Content starts
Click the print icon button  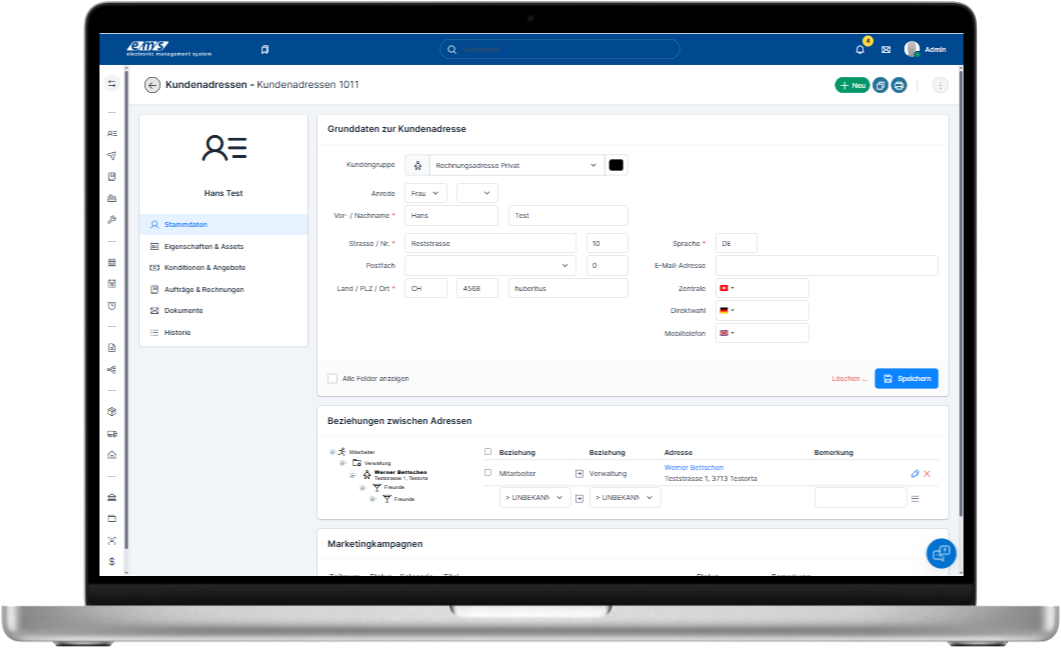[899, 85]
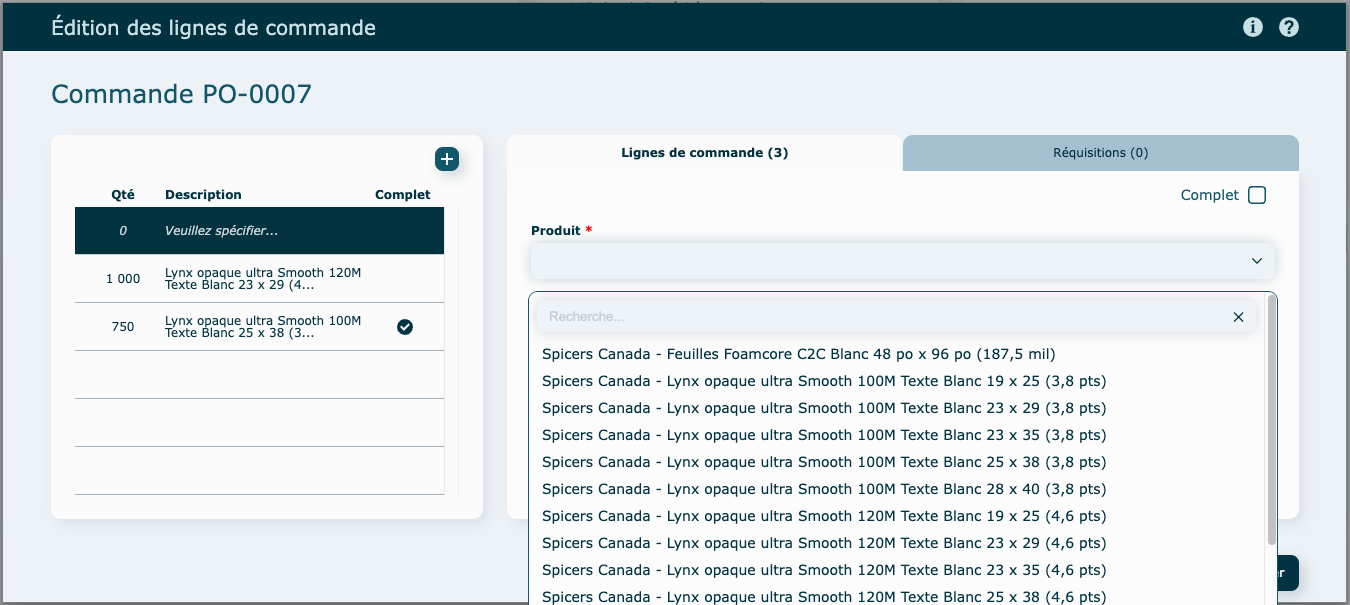Clear the search with the X icon
The image size is (1350, 605).
pyautogui.click(x=1238, y=317)
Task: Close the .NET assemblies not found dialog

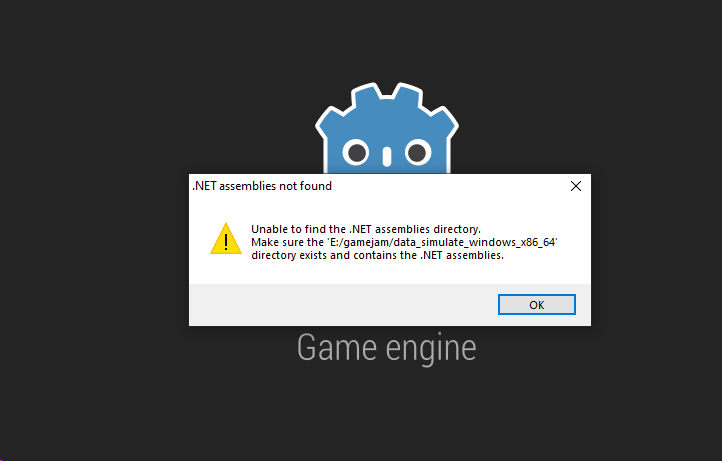Action: coord(576,186)
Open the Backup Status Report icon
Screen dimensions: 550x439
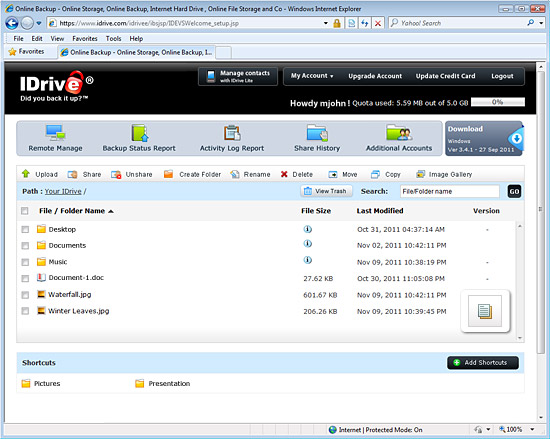[x=140, y=133]
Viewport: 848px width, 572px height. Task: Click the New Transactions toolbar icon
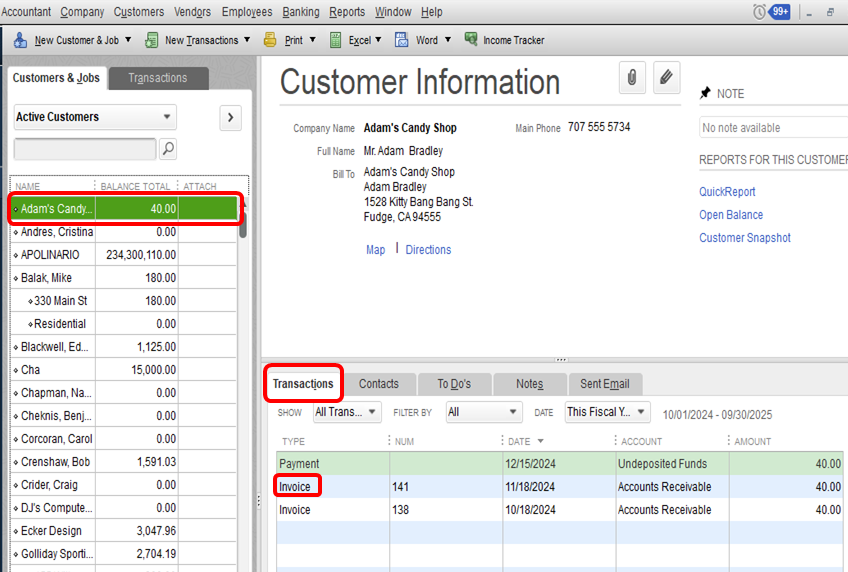152,40
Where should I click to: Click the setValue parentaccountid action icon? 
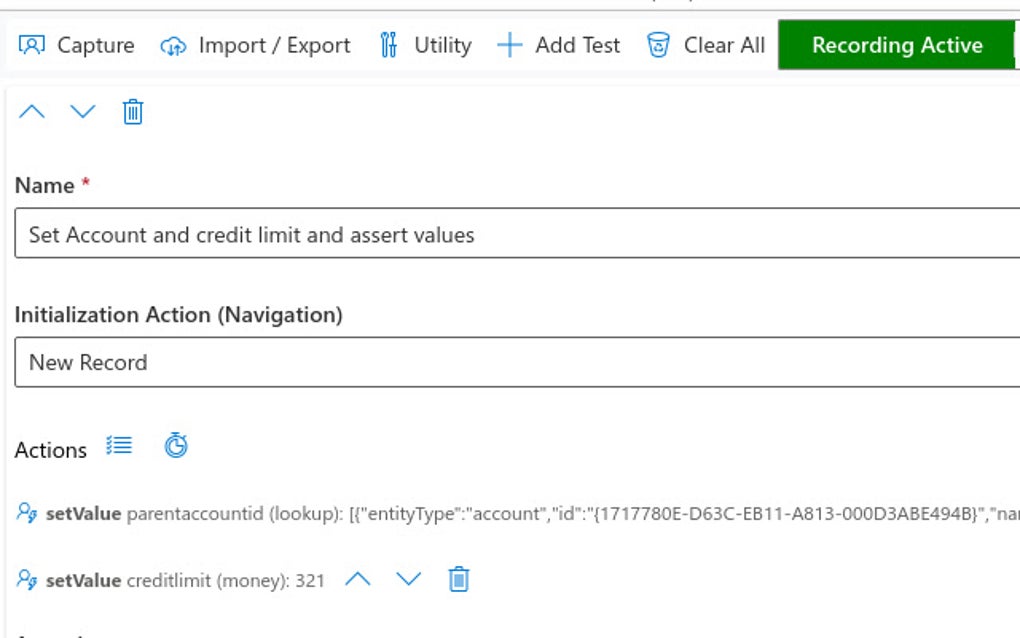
Content ends
Repeat word for word, leaving out the pictures, each line of the records from the line that holds "Task: Close the" through the final one.

Task: Close the .NET assemblies not found dialog

Action: coord(576,186)
Open the Backup Status Report icon
Screen dimensions: 550x439
[x=140, y=133]
Viewport: 848px width, 572px height. Task: Click the New Transactions toolbar icon
152,40
Where should I click to: Click the setValue parentaccountid action icon? 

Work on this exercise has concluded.